Presidential Lecture - "A Neandertal Perspective on Human Origins" by Prof. Svante Paabo
Our laboratory works on methods to retrieve DNA from ancient bones and other tissue remains as well as sediments found at archaeological excavations. We take a particular interest in Neandertals, the closest evolutionary relative of present-day humans.
We have generated genomes from a number of Neandertals and also retrieved the genome from a small bone found at this site. Unexpectedly, the bone comes from a hitherto unknown extinct Asian hominin group related to Neandertals, which we named “Denisovans.” We have shown that gene flow occurred among modern human ancestors and different archaic hominins. Consequently, about 2.0% of the genomes of people living outside Africa come from Neandertals while about 4.0% of the genomes of people living in Oceania come from Denisovans. These genetic contributions have consequences today for the immune system, for lipid metabolism, for adaptation to life at high altitudes in the Himalayas, and for susceptibility for diseases such as diabetes.

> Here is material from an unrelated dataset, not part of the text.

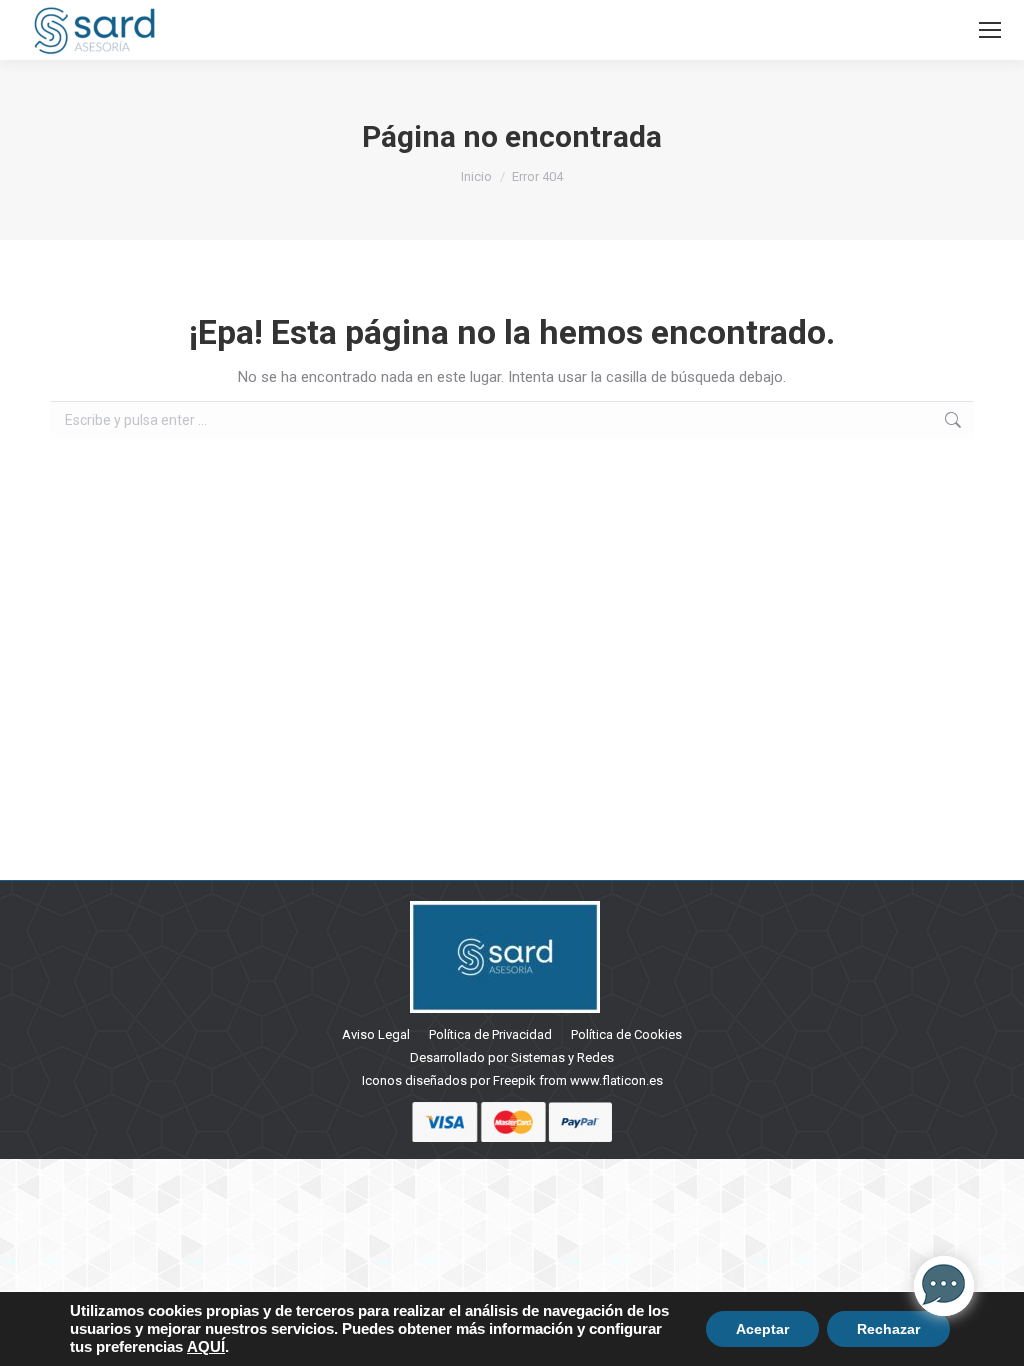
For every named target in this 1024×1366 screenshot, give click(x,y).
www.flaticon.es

The Neandertal and Denisovan genomes also allow the identification of novel genomic features that appeared in present-day humans since their divergence from a common ancestor with their closest extinct relatives. A future challenge is to identify the subset of these features that contributed to how modern humans developed complex culture, technology and art.

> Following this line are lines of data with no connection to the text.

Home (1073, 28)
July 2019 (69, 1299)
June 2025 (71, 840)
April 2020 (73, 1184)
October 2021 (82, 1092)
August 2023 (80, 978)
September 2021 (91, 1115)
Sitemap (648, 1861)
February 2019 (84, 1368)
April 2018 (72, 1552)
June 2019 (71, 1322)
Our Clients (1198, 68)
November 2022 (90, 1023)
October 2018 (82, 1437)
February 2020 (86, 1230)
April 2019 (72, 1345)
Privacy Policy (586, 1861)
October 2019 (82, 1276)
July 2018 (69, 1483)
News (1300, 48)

Svante Pääbo is a Swedish geneticist who specialises in the field of evolutionary genetics. As one of the founders of paleogenetics, he has worked extensively on the Neanderthal genome. After successfully sequencing the Neanderthal mitochondrial genome in 1997, he led the first project to reconstruct the entire genomic sequence of Neanderthals, which was completed in 2010. The project allowed new insights into human evolutionary anthropology and possible interbreeding between Neanderthals and modern humans. Extensions of his interest in evolutionary genetics and the techniques he developed for isolating and analyzing ancient DNA have led to the discovery of new species of ancient hominids, such as the Denisova hominin in 2010, and advanced our ability to work with ancient DNA in areas as diverse as forensic archaeology and paleontology.
Professor Pääbo has been a member of the Royal Swedish Academy of Sciences since 2000, and was elected a Foreign Member of the Royal Society in 2016. Since 1997, he has been director of the Department of Genetics at the Max Planck Institute for Evolutionary Anthropology in Leipzig, Germany.